> Try it
Looking at the entries below, how many lines include the word "between"? Answer with the number alone.
=== Section Start ===
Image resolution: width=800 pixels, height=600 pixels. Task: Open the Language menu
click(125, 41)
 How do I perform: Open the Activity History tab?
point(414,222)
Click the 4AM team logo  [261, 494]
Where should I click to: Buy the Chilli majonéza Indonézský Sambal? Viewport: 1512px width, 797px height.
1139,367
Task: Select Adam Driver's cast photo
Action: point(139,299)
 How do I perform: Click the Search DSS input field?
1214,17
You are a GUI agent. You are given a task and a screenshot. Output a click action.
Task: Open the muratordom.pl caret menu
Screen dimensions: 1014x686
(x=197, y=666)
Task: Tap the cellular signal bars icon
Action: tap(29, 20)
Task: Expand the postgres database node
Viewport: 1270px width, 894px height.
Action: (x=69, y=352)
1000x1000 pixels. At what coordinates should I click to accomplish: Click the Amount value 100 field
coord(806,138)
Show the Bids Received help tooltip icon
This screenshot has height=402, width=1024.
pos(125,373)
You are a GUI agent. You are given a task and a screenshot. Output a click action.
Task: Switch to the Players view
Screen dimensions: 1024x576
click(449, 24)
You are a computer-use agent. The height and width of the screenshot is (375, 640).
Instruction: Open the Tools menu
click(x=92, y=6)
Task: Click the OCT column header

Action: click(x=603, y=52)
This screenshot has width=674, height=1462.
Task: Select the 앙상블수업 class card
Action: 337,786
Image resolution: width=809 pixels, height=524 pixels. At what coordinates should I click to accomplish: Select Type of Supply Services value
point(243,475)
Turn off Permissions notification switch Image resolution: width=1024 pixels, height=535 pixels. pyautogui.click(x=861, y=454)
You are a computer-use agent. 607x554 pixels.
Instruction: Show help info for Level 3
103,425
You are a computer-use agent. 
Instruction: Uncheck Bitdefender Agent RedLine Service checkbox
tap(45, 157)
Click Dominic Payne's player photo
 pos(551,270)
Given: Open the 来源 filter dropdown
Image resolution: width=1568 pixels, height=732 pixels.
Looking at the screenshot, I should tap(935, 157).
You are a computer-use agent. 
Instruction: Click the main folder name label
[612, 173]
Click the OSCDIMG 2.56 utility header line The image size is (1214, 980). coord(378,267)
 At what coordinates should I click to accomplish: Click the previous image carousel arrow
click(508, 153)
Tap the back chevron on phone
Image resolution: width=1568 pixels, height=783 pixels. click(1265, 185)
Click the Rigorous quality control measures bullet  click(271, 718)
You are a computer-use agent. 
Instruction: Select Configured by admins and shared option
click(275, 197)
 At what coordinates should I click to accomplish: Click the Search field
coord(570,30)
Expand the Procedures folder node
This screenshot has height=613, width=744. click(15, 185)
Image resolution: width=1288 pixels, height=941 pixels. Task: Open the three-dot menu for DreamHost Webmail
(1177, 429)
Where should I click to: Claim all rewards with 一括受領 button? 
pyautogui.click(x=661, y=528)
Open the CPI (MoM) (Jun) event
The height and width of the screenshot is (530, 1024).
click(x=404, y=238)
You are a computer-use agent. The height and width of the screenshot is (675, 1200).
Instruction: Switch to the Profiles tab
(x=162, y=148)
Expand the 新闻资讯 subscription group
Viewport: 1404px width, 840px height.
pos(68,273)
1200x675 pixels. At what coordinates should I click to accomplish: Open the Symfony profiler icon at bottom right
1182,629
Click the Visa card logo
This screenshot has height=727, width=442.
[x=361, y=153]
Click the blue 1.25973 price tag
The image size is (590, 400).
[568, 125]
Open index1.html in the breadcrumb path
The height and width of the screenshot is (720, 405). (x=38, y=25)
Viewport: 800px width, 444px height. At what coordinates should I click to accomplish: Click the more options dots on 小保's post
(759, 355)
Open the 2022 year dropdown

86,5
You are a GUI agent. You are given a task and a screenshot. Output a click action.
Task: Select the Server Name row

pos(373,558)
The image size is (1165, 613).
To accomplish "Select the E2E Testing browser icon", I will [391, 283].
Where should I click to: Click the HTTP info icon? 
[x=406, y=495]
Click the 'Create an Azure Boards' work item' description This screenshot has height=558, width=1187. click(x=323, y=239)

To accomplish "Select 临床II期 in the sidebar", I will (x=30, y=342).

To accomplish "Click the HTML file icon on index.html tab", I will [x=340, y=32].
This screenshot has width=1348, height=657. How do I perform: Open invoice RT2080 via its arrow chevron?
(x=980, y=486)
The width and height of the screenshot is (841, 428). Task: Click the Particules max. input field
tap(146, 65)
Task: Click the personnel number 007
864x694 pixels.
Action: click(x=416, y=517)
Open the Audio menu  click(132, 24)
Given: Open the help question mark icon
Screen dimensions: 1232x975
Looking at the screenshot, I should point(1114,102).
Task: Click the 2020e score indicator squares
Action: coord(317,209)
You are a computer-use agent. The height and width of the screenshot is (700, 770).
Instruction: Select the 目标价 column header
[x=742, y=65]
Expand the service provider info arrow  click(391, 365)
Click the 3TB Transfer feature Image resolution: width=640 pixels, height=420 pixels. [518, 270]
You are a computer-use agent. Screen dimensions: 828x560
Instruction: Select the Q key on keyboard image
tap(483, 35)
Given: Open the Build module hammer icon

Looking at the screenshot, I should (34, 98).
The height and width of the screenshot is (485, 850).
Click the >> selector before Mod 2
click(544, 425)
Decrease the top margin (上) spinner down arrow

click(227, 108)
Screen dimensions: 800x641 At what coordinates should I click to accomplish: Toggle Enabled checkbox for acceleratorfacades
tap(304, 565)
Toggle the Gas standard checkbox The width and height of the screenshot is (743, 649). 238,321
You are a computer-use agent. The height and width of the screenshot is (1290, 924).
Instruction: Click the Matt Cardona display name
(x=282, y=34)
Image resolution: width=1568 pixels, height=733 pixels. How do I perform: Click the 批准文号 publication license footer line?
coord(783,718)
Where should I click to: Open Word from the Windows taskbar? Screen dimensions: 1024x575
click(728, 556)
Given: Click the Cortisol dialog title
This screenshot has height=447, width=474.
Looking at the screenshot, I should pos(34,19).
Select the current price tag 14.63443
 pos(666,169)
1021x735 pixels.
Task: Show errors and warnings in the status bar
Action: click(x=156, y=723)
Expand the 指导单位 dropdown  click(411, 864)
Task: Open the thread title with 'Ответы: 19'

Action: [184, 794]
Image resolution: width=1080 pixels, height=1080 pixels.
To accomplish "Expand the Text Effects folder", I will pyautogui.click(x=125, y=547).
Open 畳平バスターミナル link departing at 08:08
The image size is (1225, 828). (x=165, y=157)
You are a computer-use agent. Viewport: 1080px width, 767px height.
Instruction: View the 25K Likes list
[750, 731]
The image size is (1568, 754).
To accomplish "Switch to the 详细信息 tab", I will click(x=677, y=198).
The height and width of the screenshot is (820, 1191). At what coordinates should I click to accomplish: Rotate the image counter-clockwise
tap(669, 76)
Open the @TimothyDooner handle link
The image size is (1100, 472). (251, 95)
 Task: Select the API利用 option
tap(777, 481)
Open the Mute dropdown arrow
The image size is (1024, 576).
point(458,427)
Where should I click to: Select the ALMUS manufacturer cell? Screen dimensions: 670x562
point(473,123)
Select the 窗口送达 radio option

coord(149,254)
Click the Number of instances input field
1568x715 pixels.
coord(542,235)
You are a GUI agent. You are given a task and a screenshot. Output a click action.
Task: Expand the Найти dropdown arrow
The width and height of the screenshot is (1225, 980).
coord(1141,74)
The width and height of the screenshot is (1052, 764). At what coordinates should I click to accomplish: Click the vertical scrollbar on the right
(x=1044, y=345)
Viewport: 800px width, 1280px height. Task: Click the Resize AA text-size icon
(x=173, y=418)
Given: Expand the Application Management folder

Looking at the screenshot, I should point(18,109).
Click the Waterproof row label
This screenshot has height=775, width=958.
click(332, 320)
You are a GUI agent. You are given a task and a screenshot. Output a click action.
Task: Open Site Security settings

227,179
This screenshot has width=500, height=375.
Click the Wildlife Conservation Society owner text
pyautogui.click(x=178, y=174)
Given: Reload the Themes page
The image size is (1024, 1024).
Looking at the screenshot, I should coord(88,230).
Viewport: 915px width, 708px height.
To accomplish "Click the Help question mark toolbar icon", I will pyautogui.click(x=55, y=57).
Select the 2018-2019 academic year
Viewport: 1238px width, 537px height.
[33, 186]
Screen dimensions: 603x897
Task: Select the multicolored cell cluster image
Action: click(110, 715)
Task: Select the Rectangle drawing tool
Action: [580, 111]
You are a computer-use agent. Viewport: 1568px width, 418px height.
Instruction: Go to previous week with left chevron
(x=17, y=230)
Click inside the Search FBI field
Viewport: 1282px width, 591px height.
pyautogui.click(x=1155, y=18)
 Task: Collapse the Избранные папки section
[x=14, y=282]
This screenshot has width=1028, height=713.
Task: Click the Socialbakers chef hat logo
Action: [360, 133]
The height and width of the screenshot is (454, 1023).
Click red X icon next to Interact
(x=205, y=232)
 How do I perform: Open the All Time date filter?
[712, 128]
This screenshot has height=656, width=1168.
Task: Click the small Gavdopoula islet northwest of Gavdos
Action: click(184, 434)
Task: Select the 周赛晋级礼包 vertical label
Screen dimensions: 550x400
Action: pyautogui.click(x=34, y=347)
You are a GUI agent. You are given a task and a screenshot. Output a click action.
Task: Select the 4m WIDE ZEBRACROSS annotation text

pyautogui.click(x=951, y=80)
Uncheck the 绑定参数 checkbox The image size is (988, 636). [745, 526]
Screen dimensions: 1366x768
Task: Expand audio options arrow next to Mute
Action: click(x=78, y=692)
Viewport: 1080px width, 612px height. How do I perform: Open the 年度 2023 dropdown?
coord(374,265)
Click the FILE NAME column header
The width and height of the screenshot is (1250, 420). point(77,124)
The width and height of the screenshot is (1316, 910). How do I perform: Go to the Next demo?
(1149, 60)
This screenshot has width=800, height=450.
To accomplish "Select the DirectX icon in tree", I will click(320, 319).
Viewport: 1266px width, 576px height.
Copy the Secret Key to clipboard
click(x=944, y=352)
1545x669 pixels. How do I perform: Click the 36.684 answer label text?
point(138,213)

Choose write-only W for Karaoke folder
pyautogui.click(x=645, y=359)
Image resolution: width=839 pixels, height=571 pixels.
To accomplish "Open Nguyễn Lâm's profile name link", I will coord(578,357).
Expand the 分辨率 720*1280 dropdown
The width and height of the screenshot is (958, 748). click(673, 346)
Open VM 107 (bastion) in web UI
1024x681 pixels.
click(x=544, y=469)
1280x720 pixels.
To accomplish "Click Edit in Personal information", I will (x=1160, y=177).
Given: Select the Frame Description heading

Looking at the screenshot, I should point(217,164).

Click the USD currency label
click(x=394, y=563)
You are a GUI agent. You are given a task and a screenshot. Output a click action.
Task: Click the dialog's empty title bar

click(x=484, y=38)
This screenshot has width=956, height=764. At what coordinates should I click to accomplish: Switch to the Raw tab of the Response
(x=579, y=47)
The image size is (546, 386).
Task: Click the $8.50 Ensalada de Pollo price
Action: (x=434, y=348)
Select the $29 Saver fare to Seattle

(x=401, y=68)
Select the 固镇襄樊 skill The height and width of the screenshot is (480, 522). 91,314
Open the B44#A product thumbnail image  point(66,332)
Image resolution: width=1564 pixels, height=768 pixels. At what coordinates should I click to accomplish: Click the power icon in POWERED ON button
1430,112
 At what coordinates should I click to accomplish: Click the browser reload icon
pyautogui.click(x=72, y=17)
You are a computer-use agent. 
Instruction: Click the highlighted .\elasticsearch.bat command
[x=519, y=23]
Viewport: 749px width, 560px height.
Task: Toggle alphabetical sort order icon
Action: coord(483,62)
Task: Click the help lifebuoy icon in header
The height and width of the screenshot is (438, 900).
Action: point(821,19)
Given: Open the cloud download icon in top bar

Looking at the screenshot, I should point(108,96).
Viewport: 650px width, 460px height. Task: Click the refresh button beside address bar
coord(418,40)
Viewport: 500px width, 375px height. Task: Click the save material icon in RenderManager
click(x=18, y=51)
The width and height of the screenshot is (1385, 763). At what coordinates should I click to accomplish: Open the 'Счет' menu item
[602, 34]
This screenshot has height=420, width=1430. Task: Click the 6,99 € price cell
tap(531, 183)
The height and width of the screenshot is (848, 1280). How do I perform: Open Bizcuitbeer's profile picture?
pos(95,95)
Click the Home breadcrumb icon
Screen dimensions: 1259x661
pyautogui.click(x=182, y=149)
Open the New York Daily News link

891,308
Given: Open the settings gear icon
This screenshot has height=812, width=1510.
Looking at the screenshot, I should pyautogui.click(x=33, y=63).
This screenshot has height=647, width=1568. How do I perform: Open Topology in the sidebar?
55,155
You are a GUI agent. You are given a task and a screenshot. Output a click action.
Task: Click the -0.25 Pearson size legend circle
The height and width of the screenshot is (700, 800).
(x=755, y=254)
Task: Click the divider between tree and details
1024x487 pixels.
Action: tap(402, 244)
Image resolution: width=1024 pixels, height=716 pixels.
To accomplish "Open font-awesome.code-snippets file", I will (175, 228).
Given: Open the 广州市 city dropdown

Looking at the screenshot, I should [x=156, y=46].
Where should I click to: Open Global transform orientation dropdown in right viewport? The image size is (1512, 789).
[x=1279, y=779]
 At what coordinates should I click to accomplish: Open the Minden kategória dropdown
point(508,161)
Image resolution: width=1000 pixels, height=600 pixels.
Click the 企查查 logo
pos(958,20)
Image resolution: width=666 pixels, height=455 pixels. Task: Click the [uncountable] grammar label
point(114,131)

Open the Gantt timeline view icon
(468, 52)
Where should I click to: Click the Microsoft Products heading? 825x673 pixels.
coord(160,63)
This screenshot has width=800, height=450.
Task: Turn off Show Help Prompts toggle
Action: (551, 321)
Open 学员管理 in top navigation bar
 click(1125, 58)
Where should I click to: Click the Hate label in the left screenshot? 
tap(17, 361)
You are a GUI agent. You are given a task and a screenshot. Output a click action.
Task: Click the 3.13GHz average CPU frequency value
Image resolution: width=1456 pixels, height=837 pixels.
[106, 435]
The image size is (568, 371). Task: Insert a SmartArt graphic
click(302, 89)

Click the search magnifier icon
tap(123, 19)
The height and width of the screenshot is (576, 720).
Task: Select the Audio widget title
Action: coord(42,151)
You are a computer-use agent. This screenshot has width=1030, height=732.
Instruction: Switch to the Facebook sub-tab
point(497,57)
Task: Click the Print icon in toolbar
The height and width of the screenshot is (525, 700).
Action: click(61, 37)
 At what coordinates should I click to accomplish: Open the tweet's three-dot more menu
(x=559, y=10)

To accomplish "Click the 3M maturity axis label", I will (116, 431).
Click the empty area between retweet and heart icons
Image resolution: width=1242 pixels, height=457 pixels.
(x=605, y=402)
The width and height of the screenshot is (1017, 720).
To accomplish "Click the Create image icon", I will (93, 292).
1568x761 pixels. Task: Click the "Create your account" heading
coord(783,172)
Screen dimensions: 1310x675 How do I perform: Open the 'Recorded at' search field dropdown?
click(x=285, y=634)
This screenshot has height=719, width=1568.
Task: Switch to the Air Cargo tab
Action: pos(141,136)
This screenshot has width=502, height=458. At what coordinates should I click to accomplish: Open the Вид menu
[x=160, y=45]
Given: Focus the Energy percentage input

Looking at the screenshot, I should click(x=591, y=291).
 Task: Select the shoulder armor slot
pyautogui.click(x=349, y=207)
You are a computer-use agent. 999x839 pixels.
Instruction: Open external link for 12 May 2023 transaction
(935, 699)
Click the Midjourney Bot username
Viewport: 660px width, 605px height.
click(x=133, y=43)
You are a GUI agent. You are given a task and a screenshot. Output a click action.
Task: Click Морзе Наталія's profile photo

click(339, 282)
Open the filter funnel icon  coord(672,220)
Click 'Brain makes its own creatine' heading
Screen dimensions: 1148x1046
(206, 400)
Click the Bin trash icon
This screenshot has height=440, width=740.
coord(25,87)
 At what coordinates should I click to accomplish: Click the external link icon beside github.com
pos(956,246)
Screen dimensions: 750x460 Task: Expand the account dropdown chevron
=== Section End ===
> Your solution
2